Vu la procédure suivante :
Procédure contentieuse antérieure :
Mme B... G... et M. E... de Pinho, agissant en leur nom propre et en qualité de représentants légaux de leur fille mineure D..., ont demandé au tribunal administratif de Dijon, dans le dernier état de leurs écritures, de condamner solidairement le centre hospitalier d'Auxerre et son assureur la société hospitalière d'assurances mutuelles (SHAM), ou subsidiairement le même centre hospitalier et le docteur C... chacun pour moitié, ou subsidiairement l'Office national d'indemnisation des accidents médicaux, des affections iatrogènes et des infections nosocomiales (ONIAM), à leur verser, en réparation des préjudices consécutifs à la prise en charge par ce centre hospitalier de la naissance de D..., les sommes respectives de :
- 28 376,80 euros au titre des préjudices temporaires de D... ;
- 8 007,63 euros à M. F... ;
- et 8 327,63 euros à Mme G....
La caisse primaire d'assurance maladie (CPAM) de la Côte-d'Or a présenté des conclusions tendant à la condamnation du même centre hospitalier à lui verser une somme de 7 160,05 euros au titre de ses débours provisoires, outre l'indemnité forfaitaire de gestion.
Par un jugement avant-dire droit n° 2300623 du 21 septembre 2023, le tribunal administratif de Dijon a diligenté une expertise.
Par un jugement n° 2300623 du 12 juillet 2024, le même tribunal a rejeté la demande ainsi que les conclusions de la CPAM de la Côte d'Or et a partagé la charge des dépens entre les consorts H... et le centre hospitalier.
Procédure devant la cour :
Par une requête enregistrée le 11 septembre 2024, Mme B... G... et M. E... F..., agissant en leur nom propre et en qualité de représentants légaux de leur fille mineure D..., représentés par Me Lion puis par le cabinet Acta publica agissant par Me Jourdain, demandent à la cour :
1°) d'annuler le jugement n° 2300623 du 12 juillet 2024 du tribunal administratif de Dijon ;
2°) de condamner solidairement le centre hospitalier d'Auxerre et la SHAM, devenue la société Relyens mutual insurance, à verser, en réparation des préjudices consécutifs à la prise en charge par ce centre hospitalier de la naissance de D..., les sommes respectives de :
- 28 376,80 au titre des préjudices temporaires de D...,
- 8 007,63 euros à Mme B... G...,
- 8 007,63 euros à M. E... de Pinho.
3°) de mettre à la charge solidaire du centre hospitalier d'Auxerre et de la société Relyens mutual insurance une somme de 1 500 euros à verser à chacun des deux parents de D... en application de l'article L. 761-1 du code de justice administrative.

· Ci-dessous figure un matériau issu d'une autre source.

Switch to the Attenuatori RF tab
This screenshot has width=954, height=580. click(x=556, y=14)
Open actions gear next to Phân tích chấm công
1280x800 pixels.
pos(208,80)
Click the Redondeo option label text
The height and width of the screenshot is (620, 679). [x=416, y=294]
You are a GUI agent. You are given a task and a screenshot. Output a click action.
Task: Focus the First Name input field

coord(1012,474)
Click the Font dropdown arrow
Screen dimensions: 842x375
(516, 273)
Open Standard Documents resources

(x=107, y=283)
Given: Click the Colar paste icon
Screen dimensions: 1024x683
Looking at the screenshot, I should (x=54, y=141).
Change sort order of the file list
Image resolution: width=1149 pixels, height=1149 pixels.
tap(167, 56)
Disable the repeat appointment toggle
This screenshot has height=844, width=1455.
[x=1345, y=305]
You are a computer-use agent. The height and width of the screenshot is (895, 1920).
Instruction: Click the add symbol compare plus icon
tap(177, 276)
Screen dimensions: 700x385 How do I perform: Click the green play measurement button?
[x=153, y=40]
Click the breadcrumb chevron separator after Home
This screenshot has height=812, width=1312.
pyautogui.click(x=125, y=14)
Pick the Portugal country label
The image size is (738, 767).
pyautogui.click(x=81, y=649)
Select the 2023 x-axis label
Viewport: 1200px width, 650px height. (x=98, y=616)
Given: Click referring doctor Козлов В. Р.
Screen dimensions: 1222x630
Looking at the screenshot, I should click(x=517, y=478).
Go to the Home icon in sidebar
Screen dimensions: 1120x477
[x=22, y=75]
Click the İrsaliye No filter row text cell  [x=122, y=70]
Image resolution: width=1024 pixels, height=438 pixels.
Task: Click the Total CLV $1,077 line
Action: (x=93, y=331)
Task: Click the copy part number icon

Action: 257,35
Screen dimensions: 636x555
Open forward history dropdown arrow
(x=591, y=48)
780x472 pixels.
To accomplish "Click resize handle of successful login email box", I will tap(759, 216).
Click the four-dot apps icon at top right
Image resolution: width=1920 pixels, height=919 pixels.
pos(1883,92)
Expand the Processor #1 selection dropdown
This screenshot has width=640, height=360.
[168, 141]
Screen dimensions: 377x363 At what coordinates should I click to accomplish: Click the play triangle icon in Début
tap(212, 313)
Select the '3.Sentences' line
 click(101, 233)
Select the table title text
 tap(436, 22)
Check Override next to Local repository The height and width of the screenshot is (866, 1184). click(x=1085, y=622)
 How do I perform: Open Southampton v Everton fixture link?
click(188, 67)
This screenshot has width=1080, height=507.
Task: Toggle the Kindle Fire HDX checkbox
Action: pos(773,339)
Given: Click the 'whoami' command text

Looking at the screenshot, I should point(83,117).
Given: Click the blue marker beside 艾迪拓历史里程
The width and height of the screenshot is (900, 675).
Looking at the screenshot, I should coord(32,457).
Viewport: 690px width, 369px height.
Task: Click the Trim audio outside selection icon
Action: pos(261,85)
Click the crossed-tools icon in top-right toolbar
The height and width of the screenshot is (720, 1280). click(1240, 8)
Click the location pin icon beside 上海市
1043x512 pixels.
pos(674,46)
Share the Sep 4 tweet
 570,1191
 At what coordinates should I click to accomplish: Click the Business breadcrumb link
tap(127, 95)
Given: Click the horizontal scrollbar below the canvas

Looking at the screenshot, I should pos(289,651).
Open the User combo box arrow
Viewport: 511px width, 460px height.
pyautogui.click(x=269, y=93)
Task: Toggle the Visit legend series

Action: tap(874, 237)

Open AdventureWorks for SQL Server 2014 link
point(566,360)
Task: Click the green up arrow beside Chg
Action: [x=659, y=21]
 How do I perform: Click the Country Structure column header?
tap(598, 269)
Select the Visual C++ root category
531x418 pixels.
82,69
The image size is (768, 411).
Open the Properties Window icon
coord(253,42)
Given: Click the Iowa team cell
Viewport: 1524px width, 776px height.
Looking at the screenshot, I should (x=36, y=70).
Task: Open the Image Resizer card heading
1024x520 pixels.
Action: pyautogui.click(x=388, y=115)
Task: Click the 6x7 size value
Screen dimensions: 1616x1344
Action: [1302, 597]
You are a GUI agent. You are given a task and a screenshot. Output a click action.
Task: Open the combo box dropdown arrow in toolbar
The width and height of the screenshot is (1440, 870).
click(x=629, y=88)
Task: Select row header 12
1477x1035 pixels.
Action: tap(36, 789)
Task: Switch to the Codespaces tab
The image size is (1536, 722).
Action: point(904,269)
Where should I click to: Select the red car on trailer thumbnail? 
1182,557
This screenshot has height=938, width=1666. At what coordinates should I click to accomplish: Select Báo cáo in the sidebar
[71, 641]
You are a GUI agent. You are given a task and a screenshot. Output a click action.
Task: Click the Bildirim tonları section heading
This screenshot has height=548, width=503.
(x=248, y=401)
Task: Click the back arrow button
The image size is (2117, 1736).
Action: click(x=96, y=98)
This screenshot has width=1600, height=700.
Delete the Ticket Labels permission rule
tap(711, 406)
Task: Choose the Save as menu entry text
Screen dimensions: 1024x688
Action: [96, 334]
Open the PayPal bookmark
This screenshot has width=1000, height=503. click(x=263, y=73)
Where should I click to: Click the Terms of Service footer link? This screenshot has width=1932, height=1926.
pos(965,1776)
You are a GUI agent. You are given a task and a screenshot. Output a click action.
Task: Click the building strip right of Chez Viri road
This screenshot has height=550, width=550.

Mme G... et M. F... soutiennent que :
- le traitement engagé avant la prise en charge hospitalière et maintenu par l'hôpital était fautif et a pu favoriser la dystocie ;
- une pelvimétrie aurait dû être réalisée ;
- des anomalies constatées au monitoring n'ont pas été prises en compte ;
- il n'y a pas eu d'information sur les risques de l'accouchement et notamment le risque de dystocie des épaules, ni sur l'éventualité d'une césarienne :
- D..., dont l'état n'est pas consolidé, a subi un déficit fonctionnel temporaire, des souffrances et un préjudice esthétique, outre ses préjudices définitifs qui ne sont pas encore établis ;
- ses parents ont chacun dû engager des frais de déplacement et ont subi un préjudice d'affection et un préjudice d'accompagnement ;
- l'absence d'information a en outre généré un préjudice d'impréparation pour chacun des parents.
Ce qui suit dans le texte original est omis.